Work instructions
Every line from the one containing "You are a computer-use" to the end of the records below should be returned exactly; pictures are to be dropped.

- Opening Delimiter -

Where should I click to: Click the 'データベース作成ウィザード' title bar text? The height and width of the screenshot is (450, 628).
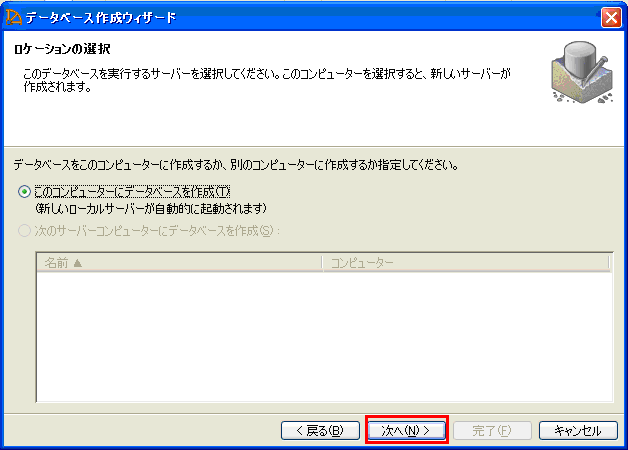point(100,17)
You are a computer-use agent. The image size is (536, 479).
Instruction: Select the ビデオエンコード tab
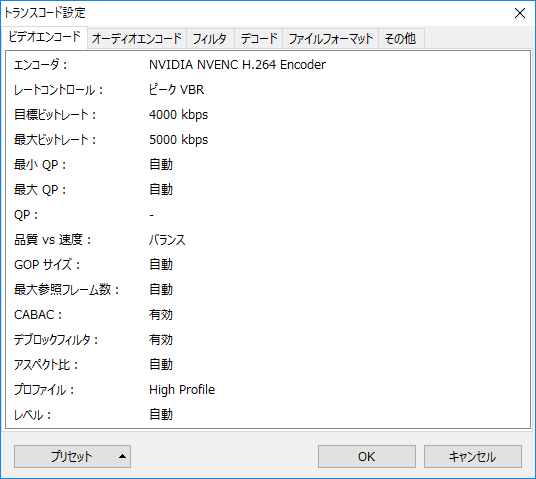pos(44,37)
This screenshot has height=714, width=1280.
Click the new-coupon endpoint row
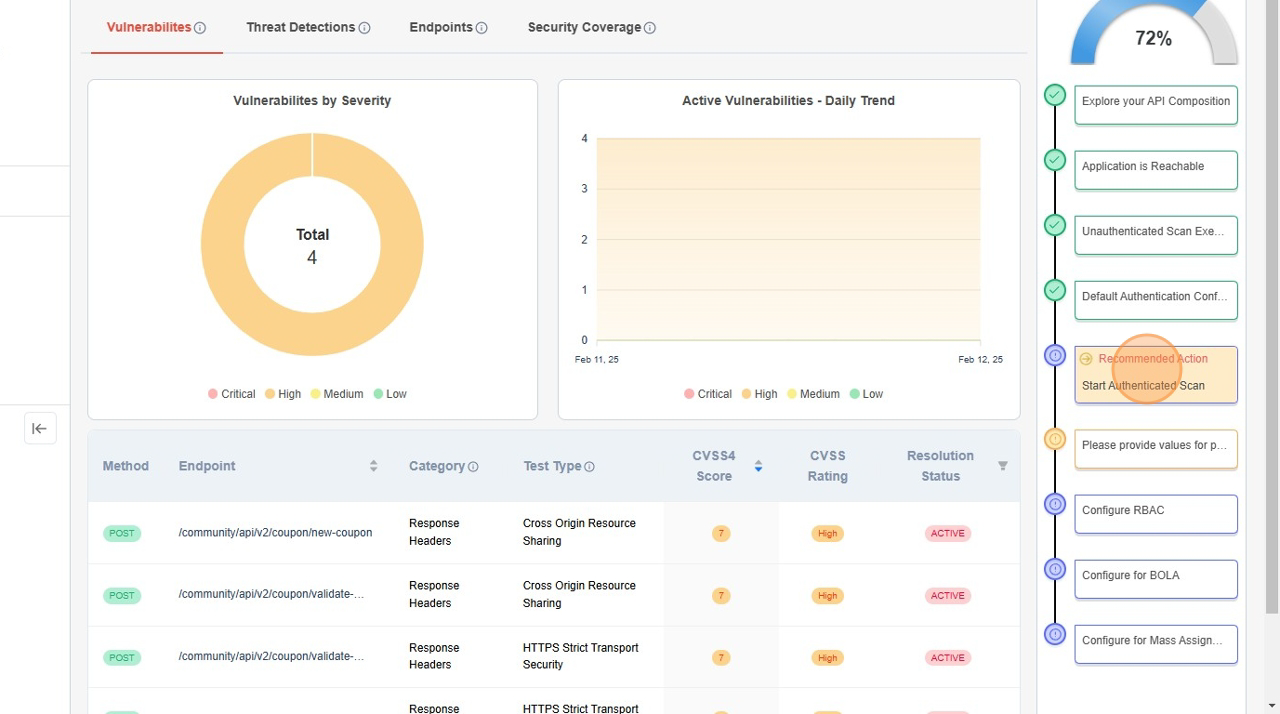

- Closing Delimiter -

Response
You are a computer-use agent. The image size is (536, 479).
Instruction: Select the ビデオエンコード tab
pos(44,37)
This screenshot has height=714, width=1280.
Click the new-coupon endpoint row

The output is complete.